En Allemagne, une campagne de politesse – Kampf um die Höflichkeit – a récemment été lancée en raison des nombreuses causes d’irritation que présente la vie durant la guerre. Dans les tramways, dans les chemins de fer, dans les magasins, on peut voir des dessins ou des écrits exhortant les gens à être courtois malgré tout. Il s’agit d’un nouveau domaine pour une ascèse simple, pour un subtil dépassement intérieur, dans lequel, on le sait, l’Extrême-Orient est déjà passé maître, parfois jusqu’au paradoxe : le sourire même face à la tragédie extrême et au sacrifice suprême. Cette référence ne doit cependant pas laisser penser que nous n’incitions par-là personne à « s’orientaliser ». Bien au contraire, il suffirait de se référer à l’origine même du terme « courtoisie », qui nous ramène aux cours médiévales et surtout à la chevalerie ; la courtoisie est une vertu du chevalier, de l’homme viril qui, de même qu’il sait se lancer irrésistiblement contre l’adversaire et l’injustice, sait aussi dominer son propre esprit, façonner son propre comportement, réprimer immédiatement tout mouvement désordonné et instinctif.
Être dur avec soi-même, être courtois avec les autres, telle a toujours été la maxime de l’esprit aristocratique, le style de celui qui n’est pas « vulgaire ». Le point important ici serait donc de comprendre qu’il s’agit moins d’une question de considération pour les autres, pour le « prochain », que d’un besoin « ascétique », un besoin de liberté intérieure. L' «autre » pourrait bien être la cause de ma réaction abrupte, mais je ne lui permettrai pas de la provoquer et de me mettre ainsi à sa merci – je serai « courtois » malgré tout. On peut donc pressentir quelle force peut naître d’une telle discipline.
Autarcie : c’est aujourd’hui un mot à la mode et, malheureusement, quelque chose qui naît moins de la vertu que de la nécessité. Ce n’était pas le cas dans le monde antique. Autarcie (autarkeia) signifie étymologiquement : « avoir son propre principe en soi » et ceci, dans l’éthique antique, classique, était une valeur positive. Seul est libre – disaient les anciens – celui qui a son propre principe en lui-même, et non dans les autres ou dans un autre. Au-delà du « Sage », le concept-limite de l’autosuffisance s’incarnait, ainsi, dans la Divinité, comme un « acte pur ». Si l’autarcie aujourd’hui est différente et, comme nous l’avons dit, est avant tout une conséquence de la nécessité, une importante tâche « ascétique » serait précisément celle de transformer cette « nécessité » en « vertu », précisément par un changement d’attitude intérieure. Nous faisons ici référence à l’individu, non aux collectivités et aux États, et surtout au régime des restrictions et des privations en temps de guerre. Un principe très important est le suivant : le poids d’une privation disparaît presque quand elle peut être conçue comme voulue, et non comme imposée.
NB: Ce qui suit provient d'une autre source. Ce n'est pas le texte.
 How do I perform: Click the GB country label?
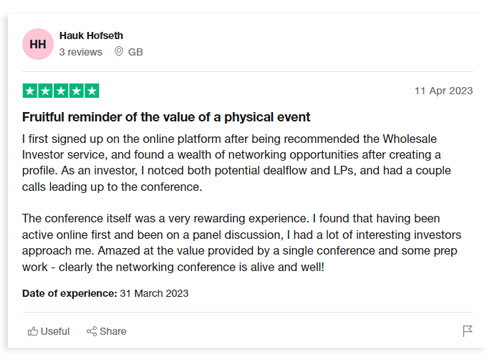136,52
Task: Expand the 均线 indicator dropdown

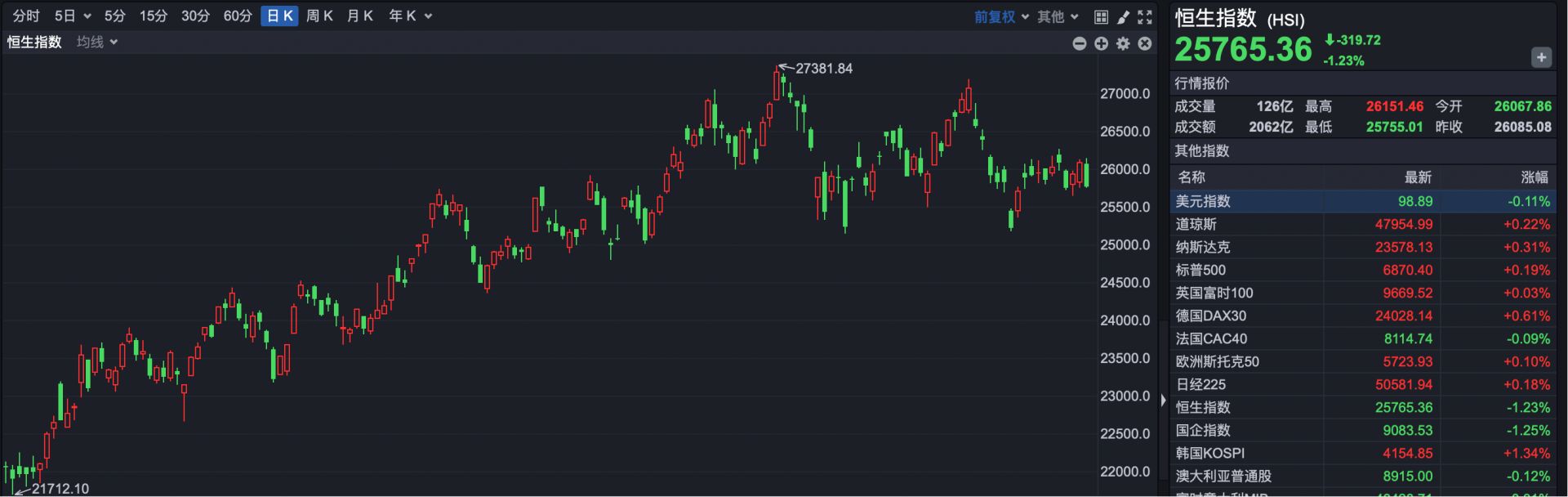Action: click(97, 42)
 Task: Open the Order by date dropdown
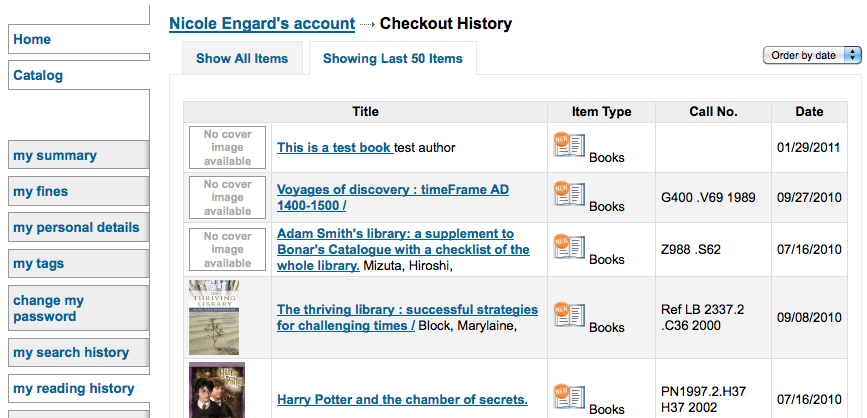(x=812, y=55)
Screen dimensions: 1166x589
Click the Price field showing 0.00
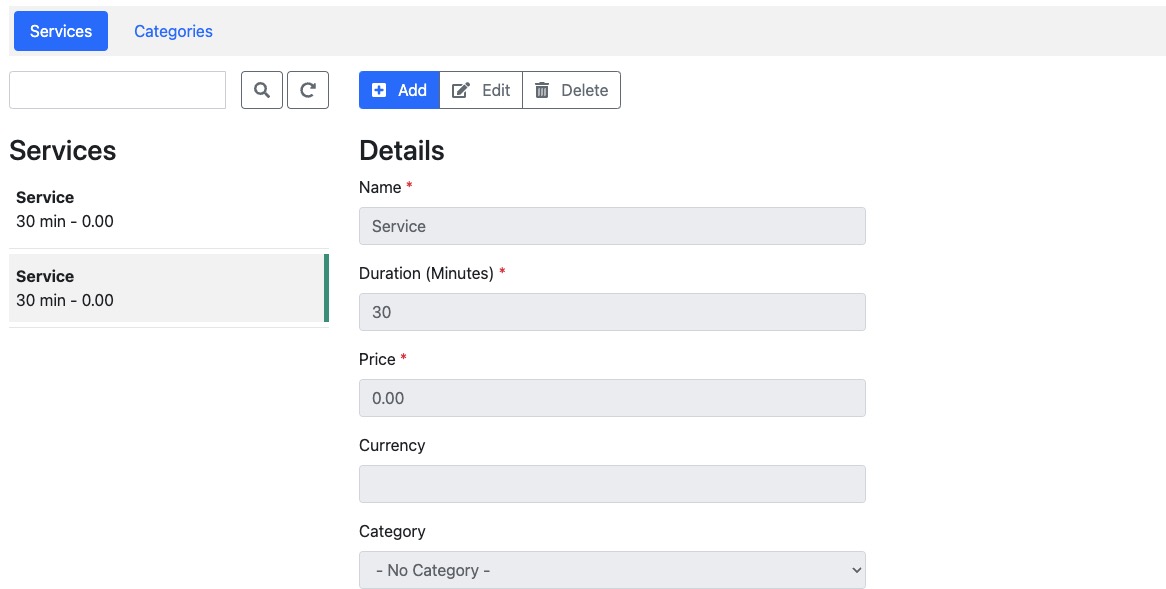tap(612, 398)
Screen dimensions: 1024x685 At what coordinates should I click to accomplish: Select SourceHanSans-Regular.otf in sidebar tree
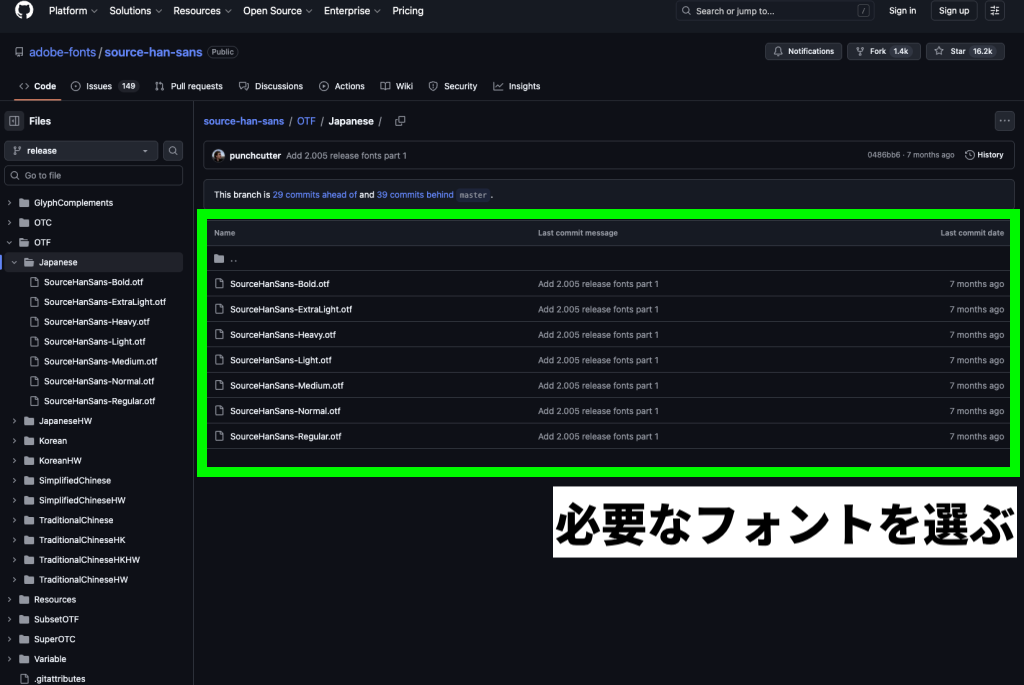point(99,401)
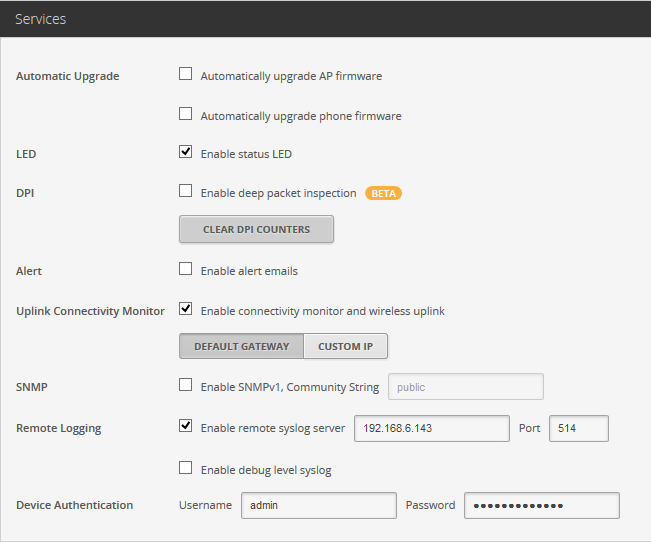Check automatically upgrade phone firmware
Image resolution: width=651 pixels, height=542 pixels.
pyautogui.click(x=185, y=114)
On pourrait répondre : voulez-vous revenir à la fable du renard qui dit que les raisins qu’il ne peut atteindre ne sont pas mûrs ? Cela dépend. Il faut distinguer entre la jouissance passive des animaux (et de ceux qui se sont réduits à l’état d’animaux) et la jouissance active de ceux qui se maintiennent maîtres d’eux-mêmes. Mais la jouissance active a une clause précise : jouissez de ces choses, dont vous vous êtes prouvé que vous pouvez aussi vous en passer. Tout se réduirait alors à voir dans quelle mesure on a la force de considérer des limitations et des privations survenues dans des circonstances exceptionnelles, et qui ne dureront certainement pas indéfiniment, précisément comme des épreuves : comme des occasions de montrer à soi-même que l’on peut aussi s’en passer. De confirmer, donc, une liberté fondamentale. Une liberté qui se réaffirmera demain dans des limites plus larges encore.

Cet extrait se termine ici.